DATASET EXTRACT Block Start
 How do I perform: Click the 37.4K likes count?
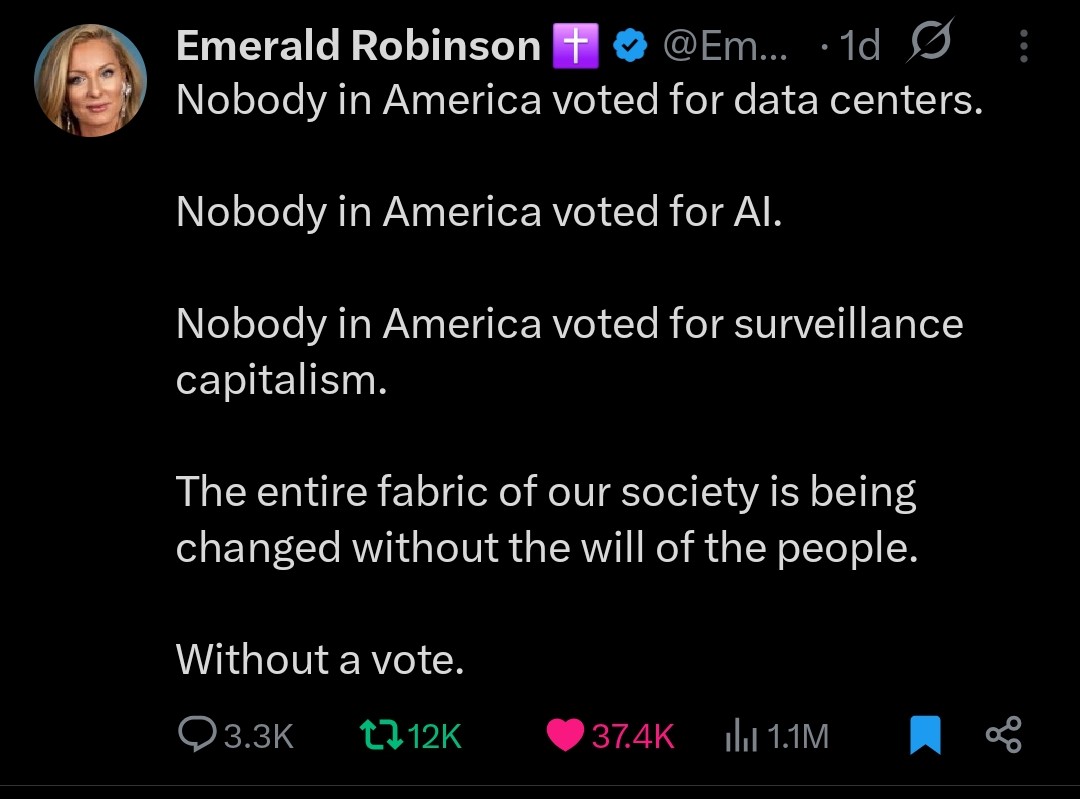click(633, 736)
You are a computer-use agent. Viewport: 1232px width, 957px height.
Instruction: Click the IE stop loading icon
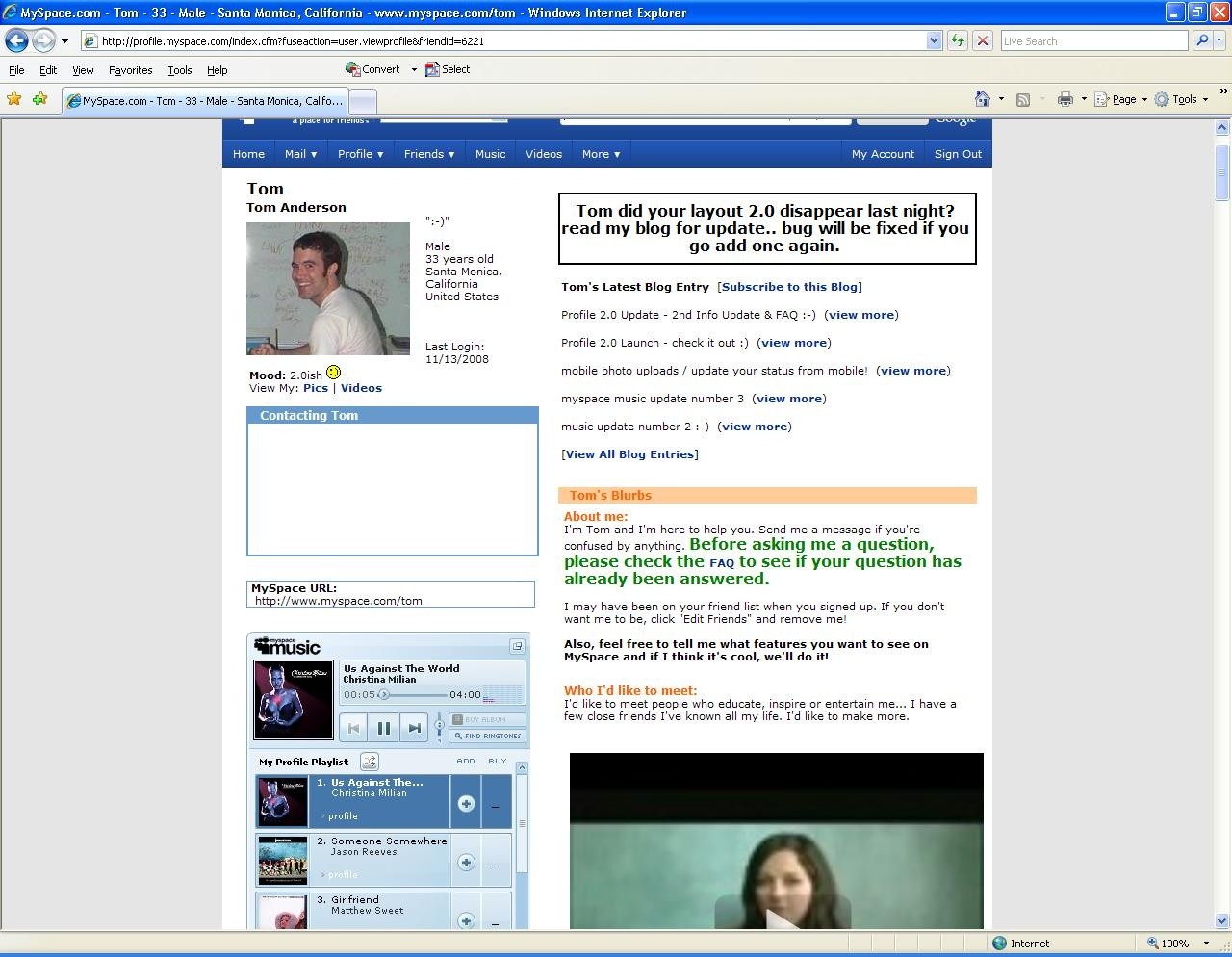(x=982, y=40)
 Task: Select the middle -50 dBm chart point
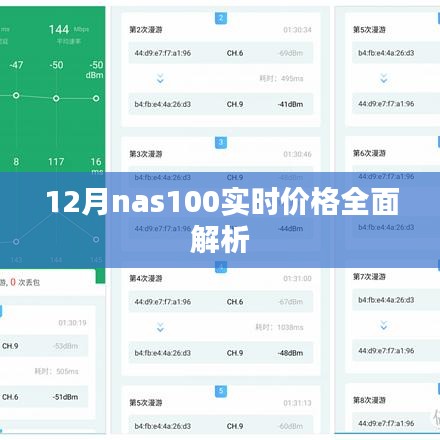pyautogui.click(x=56, y=98)
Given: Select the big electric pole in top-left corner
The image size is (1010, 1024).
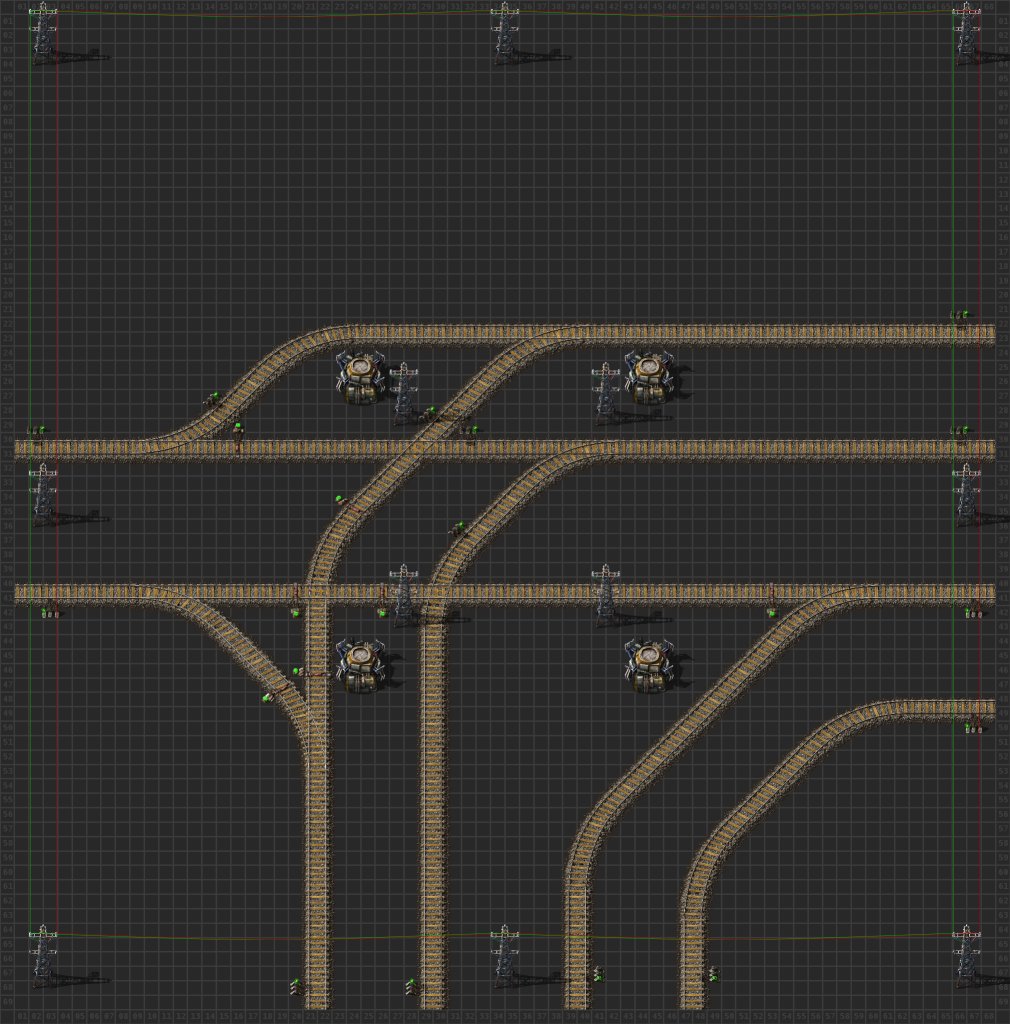Looking at the screenshot, I should (x=43, y=35).
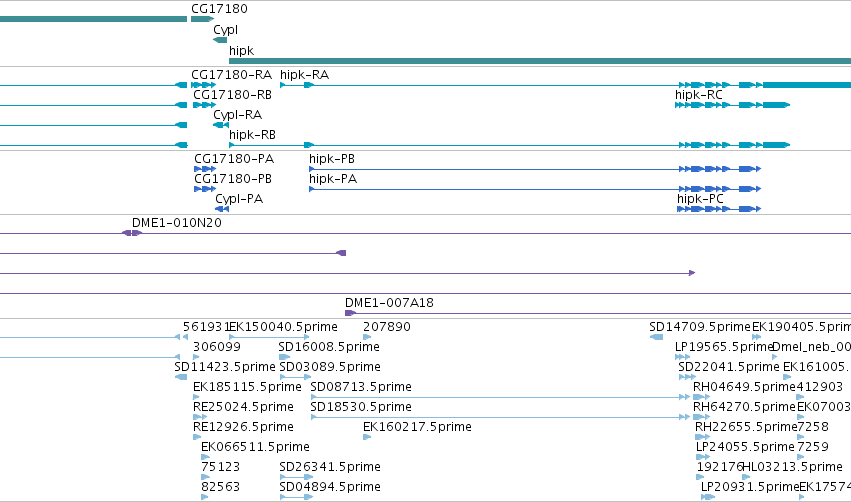Click the hipk-RA transcript label
The image size is (851, 502).
[x=304, y=75]
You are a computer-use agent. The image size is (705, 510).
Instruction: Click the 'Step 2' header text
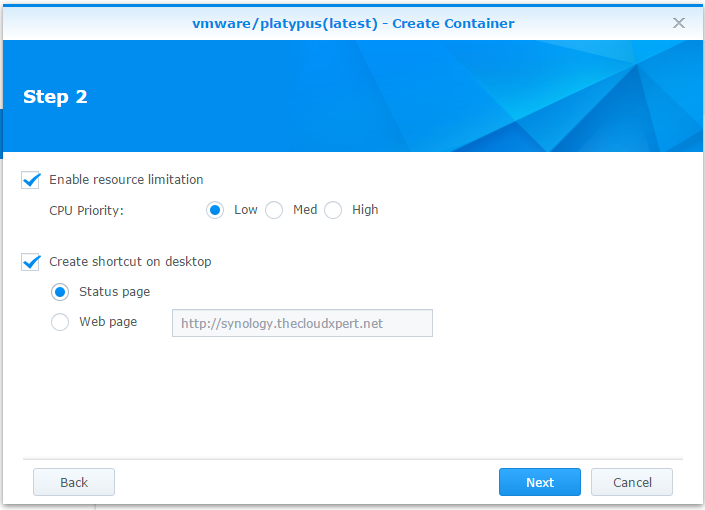click(55, 97)
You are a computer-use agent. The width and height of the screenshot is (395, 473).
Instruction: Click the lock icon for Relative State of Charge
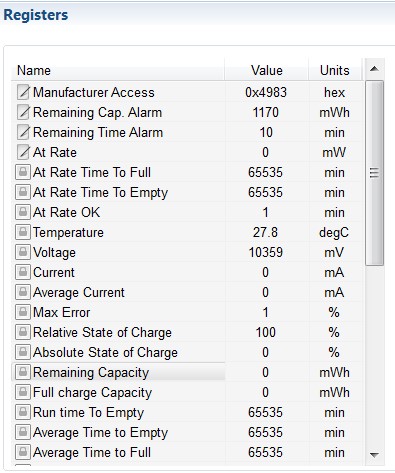[x=23, y=332]
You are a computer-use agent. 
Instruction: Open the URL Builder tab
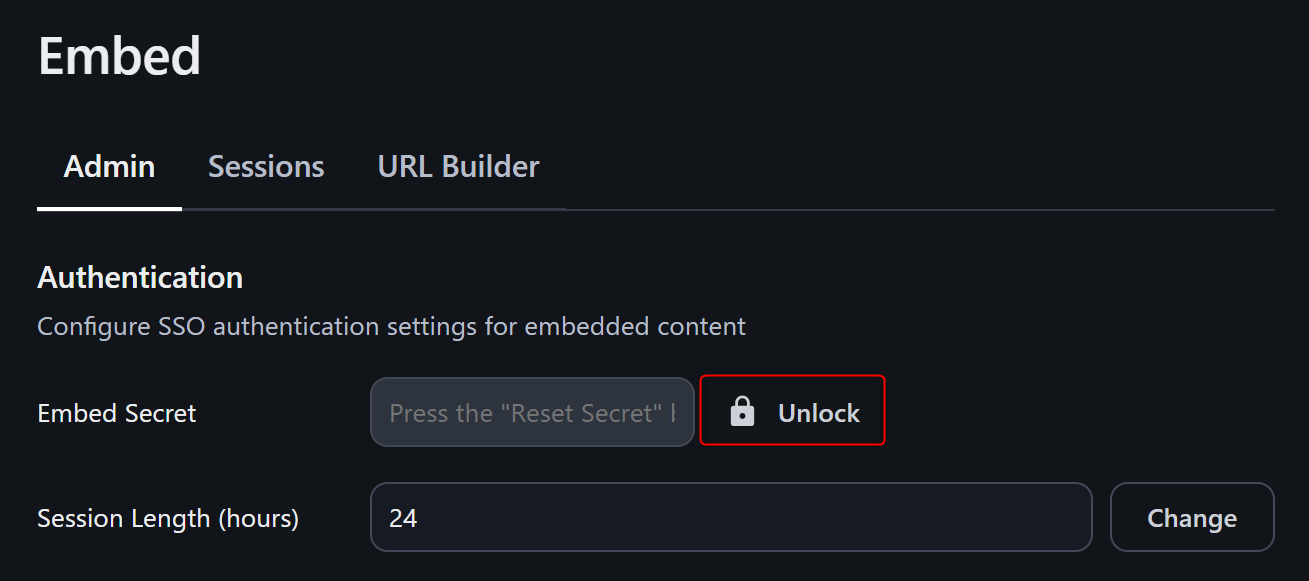458,166
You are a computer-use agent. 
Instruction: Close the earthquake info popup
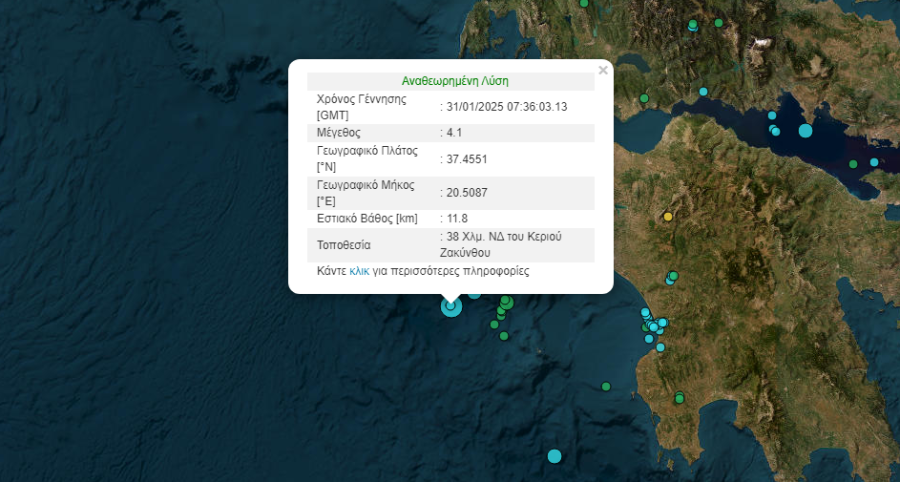[x=603, y=71]
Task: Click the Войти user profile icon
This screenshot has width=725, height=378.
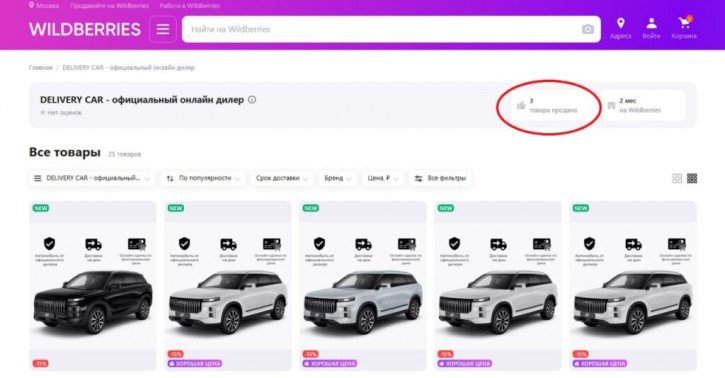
DATASET EXTRACT Block End
Nothing but the lines with "agent" should be returned, copied from the entries above.

**OUTPUT**
You are a computer-use agent. Viewport: 1232px width, 957px height.
You are a computer-use agent. The image size is (705, 510).
You are a computer-use agent. The width and height of the screenshot is (395, 473).
You are a computer-use agent. 
You are a computer-use agent. 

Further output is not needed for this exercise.